◆ Itens de origem:
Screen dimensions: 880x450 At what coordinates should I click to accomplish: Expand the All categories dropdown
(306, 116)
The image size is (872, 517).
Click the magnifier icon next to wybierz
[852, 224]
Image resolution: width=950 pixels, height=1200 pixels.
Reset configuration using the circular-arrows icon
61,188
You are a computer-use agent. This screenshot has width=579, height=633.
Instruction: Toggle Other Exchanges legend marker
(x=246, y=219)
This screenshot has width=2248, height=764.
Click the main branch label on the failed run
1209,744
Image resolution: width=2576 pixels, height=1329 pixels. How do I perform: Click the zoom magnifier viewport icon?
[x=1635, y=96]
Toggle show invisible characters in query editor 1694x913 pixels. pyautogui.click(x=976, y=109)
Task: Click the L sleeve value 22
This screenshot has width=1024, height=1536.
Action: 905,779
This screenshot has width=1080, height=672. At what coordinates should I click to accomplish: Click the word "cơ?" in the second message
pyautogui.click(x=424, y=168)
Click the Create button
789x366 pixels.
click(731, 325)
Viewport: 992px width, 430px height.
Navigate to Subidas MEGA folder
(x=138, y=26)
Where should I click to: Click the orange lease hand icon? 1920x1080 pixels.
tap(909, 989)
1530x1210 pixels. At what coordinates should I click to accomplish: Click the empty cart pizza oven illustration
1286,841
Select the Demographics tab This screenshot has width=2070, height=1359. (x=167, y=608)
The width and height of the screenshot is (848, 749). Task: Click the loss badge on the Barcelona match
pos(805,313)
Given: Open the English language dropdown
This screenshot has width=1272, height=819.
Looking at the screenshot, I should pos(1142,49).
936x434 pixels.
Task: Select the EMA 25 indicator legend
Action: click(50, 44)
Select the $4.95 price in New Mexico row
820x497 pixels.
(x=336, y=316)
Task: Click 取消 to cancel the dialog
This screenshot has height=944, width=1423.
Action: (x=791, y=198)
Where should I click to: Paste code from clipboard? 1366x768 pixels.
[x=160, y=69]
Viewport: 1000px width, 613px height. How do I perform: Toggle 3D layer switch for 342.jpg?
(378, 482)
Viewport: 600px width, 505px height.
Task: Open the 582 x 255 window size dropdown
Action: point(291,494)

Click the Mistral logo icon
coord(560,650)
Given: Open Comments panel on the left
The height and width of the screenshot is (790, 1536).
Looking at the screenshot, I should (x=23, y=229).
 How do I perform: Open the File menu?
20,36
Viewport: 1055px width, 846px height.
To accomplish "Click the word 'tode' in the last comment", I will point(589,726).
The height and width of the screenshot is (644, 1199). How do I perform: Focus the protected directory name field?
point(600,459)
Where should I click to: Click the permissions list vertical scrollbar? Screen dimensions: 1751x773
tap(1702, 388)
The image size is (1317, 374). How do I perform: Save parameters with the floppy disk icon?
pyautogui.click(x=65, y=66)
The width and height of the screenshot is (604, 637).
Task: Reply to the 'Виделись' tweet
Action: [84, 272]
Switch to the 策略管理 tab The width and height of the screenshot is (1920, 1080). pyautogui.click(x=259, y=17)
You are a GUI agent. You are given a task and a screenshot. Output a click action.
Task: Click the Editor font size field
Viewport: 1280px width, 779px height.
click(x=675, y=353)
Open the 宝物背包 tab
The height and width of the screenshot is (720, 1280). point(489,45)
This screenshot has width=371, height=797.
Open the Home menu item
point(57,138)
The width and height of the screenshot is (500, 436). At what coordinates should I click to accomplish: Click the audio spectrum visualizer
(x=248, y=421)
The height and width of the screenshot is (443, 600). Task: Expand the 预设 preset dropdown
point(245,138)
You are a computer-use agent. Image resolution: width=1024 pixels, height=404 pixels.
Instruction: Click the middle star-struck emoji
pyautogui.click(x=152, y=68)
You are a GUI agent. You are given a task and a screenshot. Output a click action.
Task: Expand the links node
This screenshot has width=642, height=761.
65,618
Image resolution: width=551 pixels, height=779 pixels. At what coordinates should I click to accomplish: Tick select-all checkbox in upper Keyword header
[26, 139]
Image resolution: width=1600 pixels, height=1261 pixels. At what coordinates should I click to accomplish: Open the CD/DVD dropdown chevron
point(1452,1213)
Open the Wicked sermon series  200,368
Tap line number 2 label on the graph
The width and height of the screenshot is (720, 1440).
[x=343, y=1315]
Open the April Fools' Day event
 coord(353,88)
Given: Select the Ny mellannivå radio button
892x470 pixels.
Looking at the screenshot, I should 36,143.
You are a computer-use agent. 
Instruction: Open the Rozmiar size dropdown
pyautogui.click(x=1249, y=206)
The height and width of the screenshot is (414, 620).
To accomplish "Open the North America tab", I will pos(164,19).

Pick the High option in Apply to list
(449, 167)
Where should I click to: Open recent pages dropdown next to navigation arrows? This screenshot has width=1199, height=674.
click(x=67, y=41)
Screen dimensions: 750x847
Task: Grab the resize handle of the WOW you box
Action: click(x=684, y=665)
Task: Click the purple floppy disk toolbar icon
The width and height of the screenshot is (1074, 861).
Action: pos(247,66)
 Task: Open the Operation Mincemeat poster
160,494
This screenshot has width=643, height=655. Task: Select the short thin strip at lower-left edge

◆ Instruções da tarefa: Informe, reproduzindo-a por inteiro, cada linha dos itens acima que contém a palavra "Expand". A distinção entre maiúsculas e minúsculas deve ser respeitada.

◆ Resposta ao problema:
Screen dimensions: 880x450 At what coordinates should I click to accomplish: Expand the All categories dropdown
The height and width of the screenshot is (443, 600). Task: Expand the 预设 preset dropdown
Task: Expand the links node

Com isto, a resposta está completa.